Can Brows with a Green Colour Change be Corrected with Tattooing?

This client presented with a marked green colour change in her brow tattooing that was performed by another cosmetic tattooist approximately 5 years previously (whom I contacted to establish exact details on the original pigment that was used for the service), there had been no prior tattoo removal attempts and the client did not wish to undergo tattoo removal. Colour correction was performed over 4 procedures and annual refresh will be required for maintenance.

NB. The original pigment was not manufactured by Amiea.

Fitzpatrick Skin Type: I
Hair Colour: Light Blonde
Grey Light Blond Blond Strawberry Blond Red Light Brown Medium Brown Dark Brown Black

Before Photo

After Photo - (healed 6 weeks after first procedure)

Click for Larger Image

Comments: The challenge with this particular case was several corrective/restorative requirements were identified and tackled over successive procedures;

  • Relocate some portions of the existing pigment within the skin to improve the brow shape and location (yes pigment can sometimes be moved in the skin)

  • Colour correction

  • Prevention of green colour migration

What Might Cause a Green Colour Shift after Tattooing in Some Cases?

Over recent years there has been some controversy among members of cosmetic tattoo industry regarding green colour change in a few cases, some industry members have claimed that the green brows they encountered could not be colour corrected and that tattoo removal attempts resulted in migration in some cases.
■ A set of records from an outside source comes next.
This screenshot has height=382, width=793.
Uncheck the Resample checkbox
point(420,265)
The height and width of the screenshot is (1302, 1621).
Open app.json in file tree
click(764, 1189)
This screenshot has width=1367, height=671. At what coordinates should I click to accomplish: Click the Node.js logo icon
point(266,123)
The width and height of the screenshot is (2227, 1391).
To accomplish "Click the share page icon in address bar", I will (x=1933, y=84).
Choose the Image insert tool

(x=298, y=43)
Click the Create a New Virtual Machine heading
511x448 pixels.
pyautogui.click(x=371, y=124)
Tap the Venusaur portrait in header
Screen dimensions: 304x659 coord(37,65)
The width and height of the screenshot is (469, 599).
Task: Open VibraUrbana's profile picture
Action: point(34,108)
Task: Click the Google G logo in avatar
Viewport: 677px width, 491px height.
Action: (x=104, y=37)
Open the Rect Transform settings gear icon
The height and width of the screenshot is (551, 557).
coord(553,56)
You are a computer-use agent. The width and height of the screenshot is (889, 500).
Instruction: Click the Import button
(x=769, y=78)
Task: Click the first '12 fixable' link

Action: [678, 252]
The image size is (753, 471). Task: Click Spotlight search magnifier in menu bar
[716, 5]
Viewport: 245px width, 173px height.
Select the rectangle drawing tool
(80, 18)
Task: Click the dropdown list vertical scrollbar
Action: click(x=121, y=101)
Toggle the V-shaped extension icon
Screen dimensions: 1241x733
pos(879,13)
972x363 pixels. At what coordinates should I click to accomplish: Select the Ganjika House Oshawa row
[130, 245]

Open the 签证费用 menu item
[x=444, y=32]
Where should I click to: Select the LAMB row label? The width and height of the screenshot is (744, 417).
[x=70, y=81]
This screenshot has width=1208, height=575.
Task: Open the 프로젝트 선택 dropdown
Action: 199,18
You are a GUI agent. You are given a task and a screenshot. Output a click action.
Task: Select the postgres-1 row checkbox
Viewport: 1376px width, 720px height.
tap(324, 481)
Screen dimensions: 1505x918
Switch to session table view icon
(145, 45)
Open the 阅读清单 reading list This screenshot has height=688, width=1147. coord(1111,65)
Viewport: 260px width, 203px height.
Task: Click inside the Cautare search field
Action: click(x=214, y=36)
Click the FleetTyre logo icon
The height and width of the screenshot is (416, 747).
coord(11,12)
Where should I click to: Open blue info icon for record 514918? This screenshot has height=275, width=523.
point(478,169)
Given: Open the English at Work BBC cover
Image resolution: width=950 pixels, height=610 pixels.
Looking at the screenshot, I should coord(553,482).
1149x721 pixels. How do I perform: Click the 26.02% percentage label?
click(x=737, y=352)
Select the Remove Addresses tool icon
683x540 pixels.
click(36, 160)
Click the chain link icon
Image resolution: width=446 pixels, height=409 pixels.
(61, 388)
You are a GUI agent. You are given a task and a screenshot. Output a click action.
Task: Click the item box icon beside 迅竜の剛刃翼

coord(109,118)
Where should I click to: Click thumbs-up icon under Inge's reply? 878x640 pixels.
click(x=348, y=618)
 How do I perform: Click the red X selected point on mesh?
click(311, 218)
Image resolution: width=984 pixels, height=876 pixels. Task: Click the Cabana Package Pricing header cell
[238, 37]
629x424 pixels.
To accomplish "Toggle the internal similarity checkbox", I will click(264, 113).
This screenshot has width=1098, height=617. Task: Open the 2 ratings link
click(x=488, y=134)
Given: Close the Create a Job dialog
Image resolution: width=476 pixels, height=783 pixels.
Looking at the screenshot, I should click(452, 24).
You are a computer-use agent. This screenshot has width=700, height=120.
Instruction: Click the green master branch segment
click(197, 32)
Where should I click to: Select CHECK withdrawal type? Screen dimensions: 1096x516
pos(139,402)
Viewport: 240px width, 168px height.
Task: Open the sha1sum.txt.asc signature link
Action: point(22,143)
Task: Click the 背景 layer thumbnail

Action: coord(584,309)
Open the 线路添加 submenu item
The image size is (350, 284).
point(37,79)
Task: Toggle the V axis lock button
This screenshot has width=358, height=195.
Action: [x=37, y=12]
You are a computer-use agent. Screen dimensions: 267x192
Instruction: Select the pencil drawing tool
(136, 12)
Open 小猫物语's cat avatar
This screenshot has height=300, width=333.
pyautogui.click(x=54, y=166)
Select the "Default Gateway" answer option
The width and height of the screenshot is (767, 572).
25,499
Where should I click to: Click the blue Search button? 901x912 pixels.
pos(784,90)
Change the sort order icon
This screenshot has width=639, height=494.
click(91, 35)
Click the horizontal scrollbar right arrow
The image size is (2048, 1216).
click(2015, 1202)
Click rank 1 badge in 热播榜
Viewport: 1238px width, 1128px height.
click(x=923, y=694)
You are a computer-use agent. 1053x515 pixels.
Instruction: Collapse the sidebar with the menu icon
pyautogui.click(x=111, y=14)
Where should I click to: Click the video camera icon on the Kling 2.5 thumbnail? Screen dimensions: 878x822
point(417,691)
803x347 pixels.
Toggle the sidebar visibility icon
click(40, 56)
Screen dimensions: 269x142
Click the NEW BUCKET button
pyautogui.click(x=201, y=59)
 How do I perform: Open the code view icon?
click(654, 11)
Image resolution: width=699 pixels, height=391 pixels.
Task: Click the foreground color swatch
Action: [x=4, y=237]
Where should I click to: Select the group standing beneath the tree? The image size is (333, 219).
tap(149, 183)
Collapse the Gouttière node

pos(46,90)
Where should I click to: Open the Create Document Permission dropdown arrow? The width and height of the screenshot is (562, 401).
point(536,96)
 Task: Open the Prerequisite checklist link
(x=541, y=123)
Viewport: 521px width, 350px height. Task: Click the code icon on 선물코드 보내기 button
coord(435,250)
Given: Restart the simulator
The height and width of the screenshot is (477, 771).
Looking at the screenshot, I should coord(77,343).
The source of the green colour shift will depend on what type of pigment range was used and the cause may depend on a variety of factors, in some instances it may simply be that other colourants within the pigment mixture have faded faster than a green component within the mix.
If a body art tattoo pigment was inappropriately used for a clients original service then the green colourant within the pigment mixture may have contained a copper based colourant compound as has been found by chemicals regulators in a number of products in the market place e.g.

  • Pigment Green 13 - CAS RN: 148092-61-9

  • Pigment Green 36 - CAS RN: 14302-13-7

  • Pigment Green 7 - CAS RN: 1328-53-6

If a body art pigment had been used by the original tattooist then I would not have attempted a colour correction as migration would have been much more likely with these types of colourants and they also tend to bloom through colour correction attempts.

I this particular case a cosmetic tattoo pigment had been used for the original service, it is best to check but in general cosmetic tattoo pigment manufacturers are more likely to have used a chromium oxide based colourant for a green component in a pigment mixture rather than a copper based colourant compound e.g.

  • Pigment Green 17 - CAS RN: 1308-38-9

  • Pigment Green 18 - CAS RN: 12001-99-9

NB. Chromium Oxide can vary in colour between black, blue, green, yellow and orange depending on the oxidation state of the individual chemical, Cr2O3 tends to be a green or slightly bluish green colour and chemicals such as Ammonia and Hydrogen Peroxide might affect the oxidation state of Chromium Oxide.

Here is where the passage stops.